MongoDB: Introduction
MongoDB (from “humongous”) is an open-source
document-oriented NoSQL database. Much like relational databases have rows
stored in tables, MongoDB has “documents” stored in “collections”. Documents are
essentially blobs of JSON data. In a relational database, all rows in the same
table have the same set of columns, but in MongoDB the documents in a
collection can have a different schemas (though, quite often you find some
minimal structure that is shared among all documents in a single collection, if
nothing else there is at least the mandatory _id
field in every document).
As the name suggests, MongoDB is engineered to allow really large databases. MongoDB attempts to improving scaling compared to relational databases using two trade-offs, namely:
-
store information in denormalized form to enable horizontal partitioning (shards), and
-
offload work from the database servers to frontend servers wherever possible.
For example, if you’re implementing a social network where each user publishes a
stream of 140-char “posts”, in MongoDB you could1
naively just embed the posts as items in an array on the user document. Instead
of JOINing a user
table with a posts
table the user document already
contains everything needed to render a timeline that shows all the posts for
that user. The benefit of this denormalized form, where you have “everything you
need” in a single document, is that you can split up the document index among N
machines and run queries N times faster (horizontal partitioning / sharding).
Notably, the machine that “owns” a particular document can handle both reads
from and writes to that document.
Splitting a table among N machines like that is much harder to do in relational database, because often your primary table is related to a bunch of other secondary tables, possibly in many-to-one mappings, and then after splitting the primary table up in N shards, the database has to figure out which rows in the secondary table that should live on each shard. However, since this was a many- to-one mapping there will be such rows that needs to live on multiple shards, and now which one of these “copies” is the master copy? And JOINing data from several of the N machines will be slow and defeats the purpose of the N-split.
Traditionally, the easy way to scale up a relational database is to start with read-write splitting so that all writes goes to a master node. The master node is then continuously replicated out to N read nodes and all incoming read queries are scheduled round-robin over the N read nodes. However, this only works if the number of writes you’re getting can be handled by one (really high end) machine. Of course, relational databases also have support for proper sharding where writes are handled by N machines, but it’s quite complicated to setup and, most importantly, the way you set it up depends a lot on your database schema and your workload. This is the point where you pay a lot of money to hire a good (expensive!) DBA.
While the first trade-off listed above was largely about “avoid joins because they make horizontal partition hard”, the truth is that you cannot really avoid joins for real world data. The second trade-off (i.e. that MongoDB offloads more work to the frontend servers compared to relational databases) is about how MongoDB deals with the remaining “joins”.

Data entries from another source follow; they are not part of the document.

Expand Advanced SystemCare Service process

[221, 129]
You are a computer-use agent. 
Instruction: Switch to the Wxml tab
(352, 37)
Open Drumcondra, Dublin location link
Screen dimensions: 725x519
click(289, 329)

Suppose we’re still implementing our own social network, but we want to change
the design a bit. Now we want the posts to have a title and allow them to be
much longer. If we still embedded the posts on the user document, we’d soon run
into MongoDBs maximum document size of 16MB, so we need to move the posts to
their own collection. At this point we could use either child-referencing
(letting the posts
field in the user document be an array of document IDs
from the posts
collection) or parent-referencing (letting each post the
posts
collection have a author
field that contains a document id
of the user collection) to connect the collections.
If you anticipate a very large amount of documents in a related collection (perhaps it contains log lines or similar) then you should go with parent- referencing because the IDs alone might make parent document bloated. One benefit of the child-referencing model is ordering of the children (especially for many-to-one relationships where the ordering cannot be stored in the child collection). For tree-like hierarchical structures where you need to find ancestors/descendants efficiently, you should look into materialized paths or nested sets instead.

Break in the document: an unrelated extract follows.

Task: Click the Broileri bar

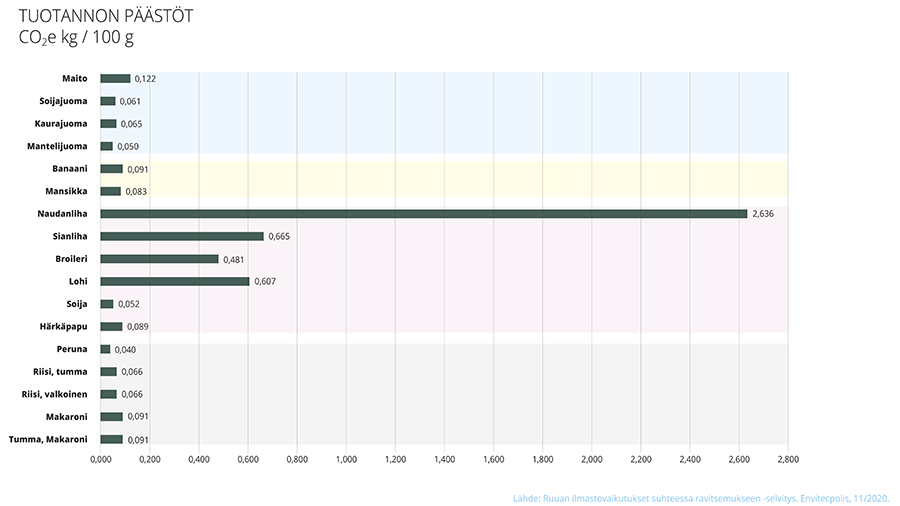Action: 159,259
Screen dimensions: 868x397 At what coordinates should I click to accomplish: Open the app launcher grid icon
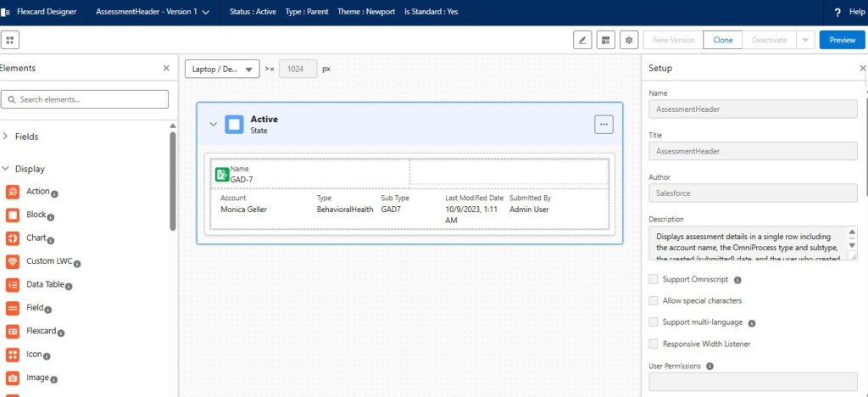click(x=10, y=40)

Regardless of whether we do child or parent-referencing, when we want to render
a profile page for user FOO that includes (at least) the titles of his/her
posts, then we need to do another query to get the titles. For child-referencing
we wait until we get the posts
IDs from the first query, and then we use
those IDs in the second query (two serialized roundtrips from the frontend
server to the mongo server might be slow). For parent-referencing we can send
both queries immediately, but it’s still two queries. In both cases we’re
effectively doing a JOIN in application code.

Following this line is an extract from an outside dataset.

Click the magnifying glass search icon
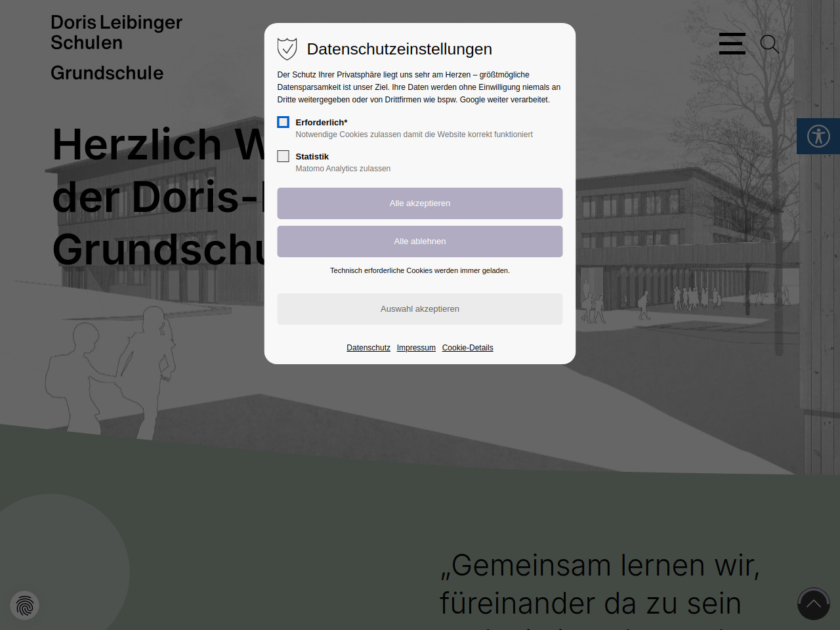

On one hand, application JOINs are just business as usual for NoSQL. The MongoDB client libraries even have explicit support for them via the DBRef feature; which stores the collection name along with the foreign document ID so that the client library can load them automatically (i.e. much like a foreign key except it’s actually the MongoDB client library that resolves the reference and not the database server).
However, if JOINing in application code just isn’t fast enough, one other option is too denormalize further by duplicating data and including copies of the post titles directly in the user document. This means that we can now render a profile page for user FOO that includes the titles of his/her posts without the need for a second query. Of course, whenever we update a title we also have to update the user document copy of that title, so this change sacrifices some write performance to get better read performance.
In addition to child and parent-referencing, there is also two-way referencing (another form of denormalization). In the example above, we could do both child-referencing and parent-referencing simultaneously, and we might also include a copy of the username in the post document so that the post itself can be loaded without having to query for the parent user document.
It’s worth pointing out that MongoDB 3.2 and onwards does support left-outer
equi-joins via the $lookup
operator, but it is only available in
aggregation pipelines and these are much slower than regular find queries. The
idea is that this functionality should only be used for analytics/reporting and
not in the main application workload.
Another important point is that MongoDB only offers atomicity on document level. So when you’re updating some field and then subsequently updating a copy of that field living in another document, MongoDB might be running several read queries in between and thus exposing the “inconsistent state of the database”. It’s also possible that the databases crashes or restarts before the second write is finished. Avoiding this type of inconsistencies is a big part of why one tends to normalize relational database schemas in the first place.
For updates of multiple documents within the same collection, the
$isolated
operator can be used to prevent read operations between two
write operations but this locks the entire collection (even if you’re running
the WiredTiger storage engine which in general has document-level locking),
effectively making your MongoDB server single threaded. Also, $isolated
doesn’t work on sharded clusters, and if the second update hits an error, the
first update is not rolled back.
Since MongoDB does not offer any way to have “all or nothing” written you need to implement two-phase commit “in application code” (another example where problems are pushed from the database server to the frontend server). Also, even if you do implement two-phase commit manually, you still would not get “proper transactions” because other read operations can still see partial results.
1: If our social network also had a view that rendered all posts from all users interleaved in chronological order, then it would be much better to store "posts" in a separate collection. Another caveat is that an arbitrary number of posts taken together are too big for embedding anyway because MongoDB cannot handle documents larger than 16MB, so even if the posts where max 140 chars the design would break down at 100k posts.